*Task directions*.
Please copy out the entries exactly, skipping any pictures.

*Source data*.

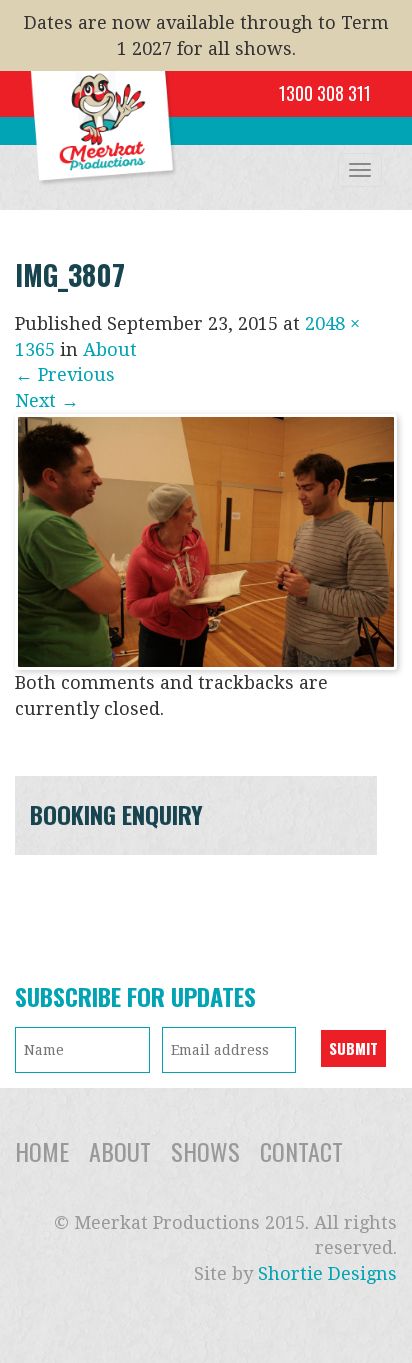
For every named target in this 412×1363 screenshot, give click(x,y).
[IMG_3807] (206, 540)
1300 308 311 (325, 93)
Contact (301, 1151)
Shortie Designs (327, 1273)
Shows (205, 1151)
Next (47, 400)
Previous (65, 374)
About (110, 349)
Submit (353, 1048)
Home (42, 1151)
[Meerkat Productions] (105, 96)
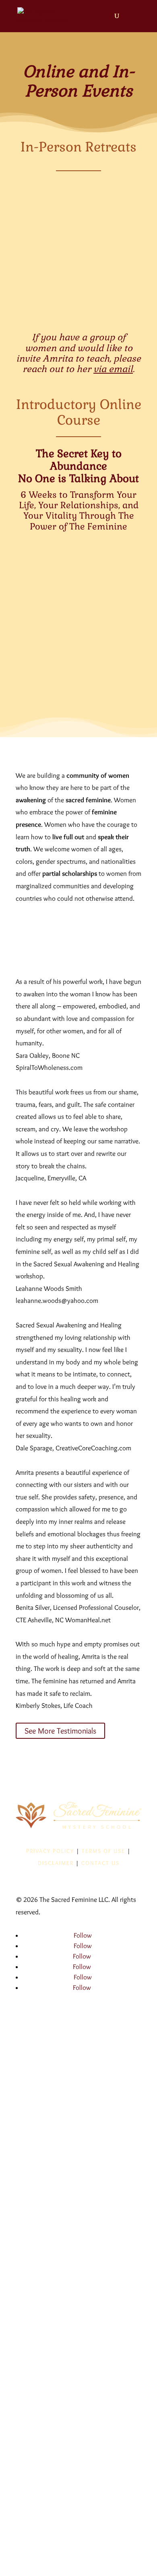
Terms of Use (103, 1850)
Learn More (78, 303)
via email (113, 368)
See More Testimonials (60, 1731)
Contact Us (100, 1863)
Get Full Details (78, 686)
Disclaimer (56, 1863)
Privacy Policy (50, 1850)
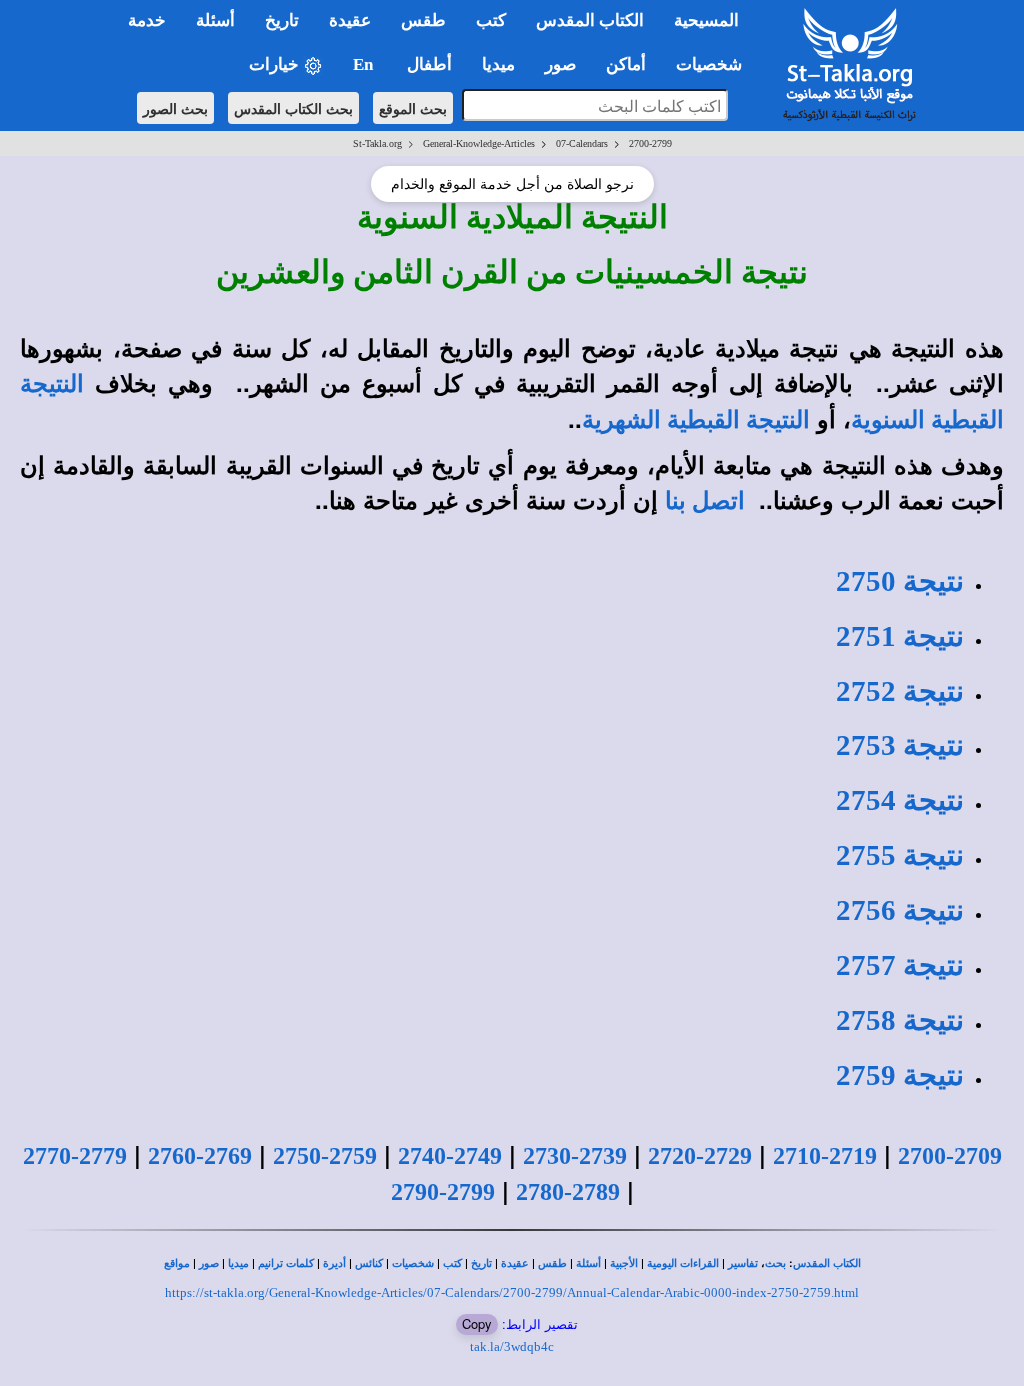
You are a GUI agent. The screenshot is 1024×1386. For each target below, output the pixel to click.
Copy (477, 1323)
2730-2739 (575, 1156)
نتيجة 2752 (900, 691)
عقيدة (515, 1263)
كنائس (369, 1263)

*Reply*.
For every named target in this 412×1363 screenshot, give click(x,y).
[IMG_3807] (206, 540)
1300 308 311 (325, 93)
Contact (301, 1151)
Shortie Designs (327, 1273)
Shows (205, 1151)
Next (47, 400)
Previous (65, 374)
About (110, 349)
Submit (353, 1048)
Home (42, 1151)
[Meerkat Productions] (105, 96)
Terms of Use (103, 1850)
Learn More (78, 303)
via email (113, 368)
See More Testimonials (60, 1731)
Contact Us (100, 1863)
Get Full Details (78, 686)
Disclaimer (56, 1863)
Privacy Policy (50, 1850)
You are a GUI agent. The screenshot is 1024×1386. For each target below, output the pixel to click.
Copy (477, 1323)
2730-2739 (575, 1156)
نتيجة 2752 (900, 691)
عقيدة (515, 1263)
كنائس (369, 1263)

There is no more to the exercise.